Quand nos grands-mères donnaient la vie. La maternité en France dans l’entre-deux-guerres, Françoise Thébaud, Lyon, Presses universitaires de Lyon, 2024, 336 p., 20 €.
Lors de sa première édition, ce livre avait déjà marqué le monde de l’histoire des femmes. Issu d’une thèse soutenue en 1985, il s’attachait à retracer minutieusement l’histoire de la maternité, lors de la génération des « grands-mères » de l’époque : l’entre-deux-guerres.
Près de quarante ans plus tard, il n’a rien perdu de son intérêt : l’analyse de l’inquiétude provoquée par la dénatalité, ou encore celle de l’offensive médicale pour transformer l’encadrement de la grossesse et créer une puériculture moderne, restent passionnantes.
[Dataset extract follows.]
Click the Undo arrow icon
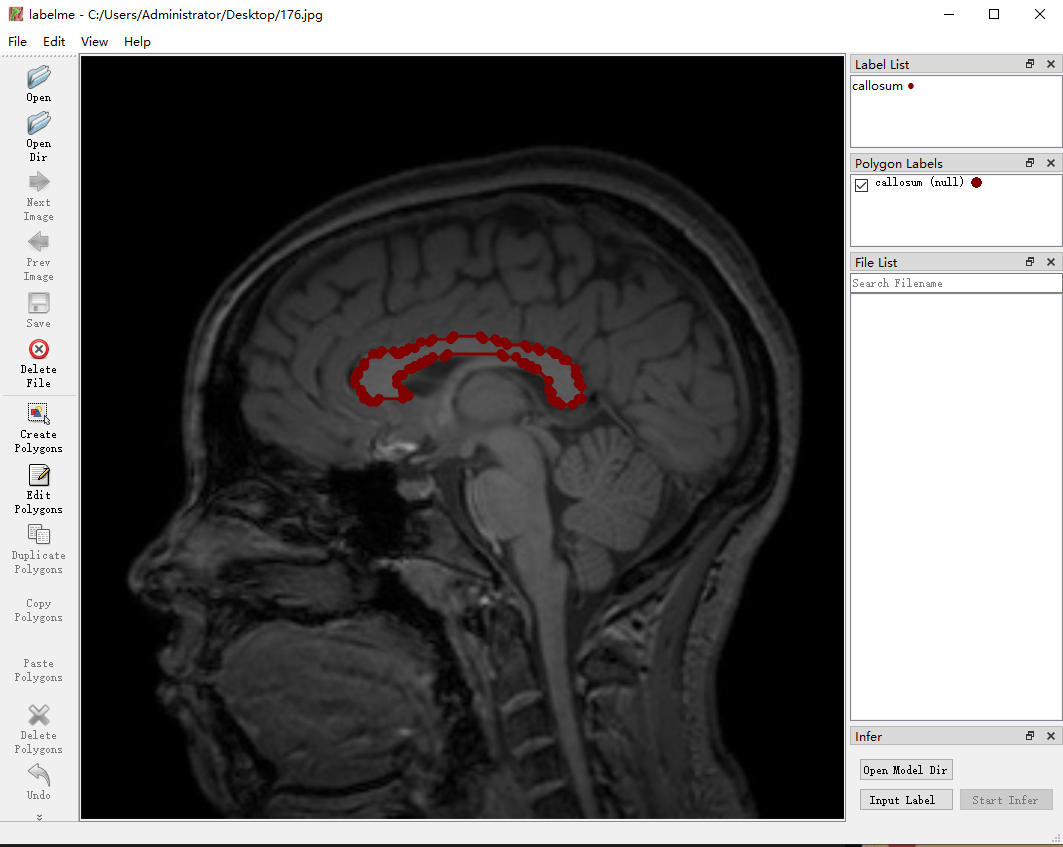 pos(39,775)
Il a aussi exercé une grande influence, que cette nouvelle édition éclaire. D’abord, une nouvelle préface de l’auteure elle-même remet l’ouvrage dans le contexte de sa publication initiale, tout en soulignant élégamment ses limites et en saluant les recherches qui les ont, depuis, comblées.
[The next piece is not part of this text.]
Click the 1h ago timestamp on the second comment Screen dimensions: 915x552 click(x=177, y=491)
On y trouve aussi une postface inédite de Fanny Gallot, historienne des femmes et du genre, qui souligne à la fois les enjeux-clés du livre et son riche héritage chez une entière génération d’historiennes et d’historiens. Notons également l’ajout d’un récapitulatif des sources et de la bibliographie, qui n’avait pas pu être insérés à l’édition originelle et qui ont été complétés de recherches récentes. Une réédition méritée qui redonne tout son intérêt à ce travail.